Shortly, the team will also be introducing carbon monoxide monitoring during pregnancy to partly address the issue of smoking in pregnancy.
"Carbon monoxide monitoring is basically a test whereby you blow into a handheld device and it provides an immediate reading of carbon monoxide level. Carbon monoxide is one of the byproducts of detecting smoking and other exposures such as faulty heating or cooking appliances," Associate Professor Weber explained.
"The carbon monoxide value will show us immediately the level of carbon monoxide the unborn baby is exposed to.
"It's been found elsewhere that more mothers will then take up referral to smoking cessation.
"There are some that even reduce their smoking because they have now seen the values.
"Because we generally know that smoking cessation programs don't work very well. But that's at least a start in identifying the problem. The next problem is obviously then how to best address it."
Associate Professor Weber will follow up on the babies born in the region to assess the outcomes of the interventions.

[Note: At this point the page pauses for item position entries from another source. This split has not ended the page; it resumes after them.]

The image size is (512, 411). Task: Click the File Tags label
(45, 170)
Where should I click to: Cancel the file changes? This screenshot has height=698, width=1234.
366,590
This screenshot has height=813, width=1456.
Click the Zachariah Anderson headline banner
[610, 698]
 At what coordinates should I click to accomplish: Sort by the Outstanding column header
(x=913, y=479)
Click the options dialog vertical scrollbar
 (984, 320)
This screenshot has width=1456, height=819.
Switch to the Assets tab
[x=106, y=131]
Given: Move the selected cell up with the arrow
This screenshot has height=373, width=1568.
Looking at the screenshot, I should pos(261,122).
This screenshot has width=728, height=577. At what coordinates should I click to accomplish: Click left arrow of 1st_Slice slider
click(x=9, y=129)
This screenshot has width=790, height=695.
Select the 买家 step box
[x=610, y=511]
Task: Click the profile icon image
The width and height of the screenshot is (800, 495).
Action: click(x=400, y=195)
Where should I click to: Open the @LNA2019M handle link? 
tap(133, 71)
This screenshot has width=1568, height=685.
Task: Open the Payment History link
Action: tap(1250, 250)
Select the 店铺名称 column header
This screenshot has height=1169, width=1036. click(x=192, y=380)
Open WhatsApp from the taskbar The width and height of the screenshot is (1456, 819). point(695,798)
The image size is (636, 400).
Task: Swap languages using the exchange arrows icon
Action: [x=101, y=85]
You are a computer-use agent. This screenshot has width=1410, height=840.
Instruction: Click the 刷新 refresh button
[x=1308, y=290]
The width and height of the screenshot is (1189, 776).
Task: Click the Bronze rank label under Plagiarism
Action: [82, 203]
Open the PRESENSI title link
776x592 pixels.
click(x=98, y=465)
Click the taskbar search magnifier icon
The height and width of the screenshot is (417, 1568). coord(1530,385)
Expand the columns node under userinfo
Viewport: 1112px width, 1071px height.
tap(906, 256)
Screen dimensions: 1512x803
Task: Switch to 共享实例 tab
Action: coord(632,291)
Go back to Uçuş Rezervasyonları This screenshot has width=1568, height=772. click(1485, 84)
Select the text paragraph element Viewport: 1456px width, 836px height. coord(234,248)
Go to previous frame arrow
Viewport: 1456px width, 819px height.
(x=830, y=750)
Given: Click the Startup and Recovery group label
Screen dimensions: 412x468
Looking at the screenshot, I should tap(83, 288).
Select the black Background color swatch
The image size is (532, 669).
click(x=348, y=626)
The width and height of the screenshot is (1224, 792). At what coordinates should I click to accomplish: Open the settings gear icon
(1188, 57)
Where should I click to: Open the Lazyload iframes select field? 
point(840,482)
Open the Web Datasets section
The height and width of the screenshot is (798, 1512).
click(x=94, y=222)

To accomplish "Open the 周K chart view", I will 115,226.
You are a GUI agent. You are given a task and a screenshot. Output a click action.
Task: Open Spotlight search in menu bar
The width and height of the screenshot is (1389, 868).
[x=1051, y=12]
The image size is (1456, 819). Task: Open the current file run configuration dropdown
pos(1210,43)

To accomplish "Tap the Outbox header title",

He will be looking at the immediate outcomes of these babies and then follow them up with them in the first year of life.
He will also be collaborating with a number of other researchers, including the research unit of Dr Sukhwinder Sohal.
And, if the interventions have been proven successful, he said it could have immediate positive health implications for participants and their unborn children.
"Initial studies among school children in North-West Tasmania showed a higher prevalence of asthma, and further analyses showed a link with smoking during pregnancy," he said.
"Also, in another study we found that the smoking during pregnancy and obesity during pregnancy are two of the most common conditions during pregnancy that could contribute to poorer outcomes in babies.
"There is also a link to socioeconomic status as well.
"We don't know the reasons why they smoke, but there has been a link with socioeconomic status.
"As these are relatively low cost interventions, it could have wider appeal and realistically implemented into statewide antenatal settings, and similar regions worldwide."
Associate Professor Weber was a among a group of Tasmanian researchers recently announced as recipients of the Clifford Craig Foundations 2021 medical research grants, with six new projects to share between $312,617 in funding.
On top of existing commitments, the foundation will contribute more than $680,000 towards medical research in the state's North and North-West in 2021.
Associate Professor Weber said financial support for ongoing medical research was absolutely vital, particularly in regional areas with poorer health outcomes.
"Funding like this allows us to address our local concerns and hopefully improve outcomes for children in resource limited areas," he said.
"Generally, medical research is often just done in the big centres and these regional areas are not prioritised when it comes to this research.
"That's where the Clifford Craig Foundation plays quite an important role of facilitating this."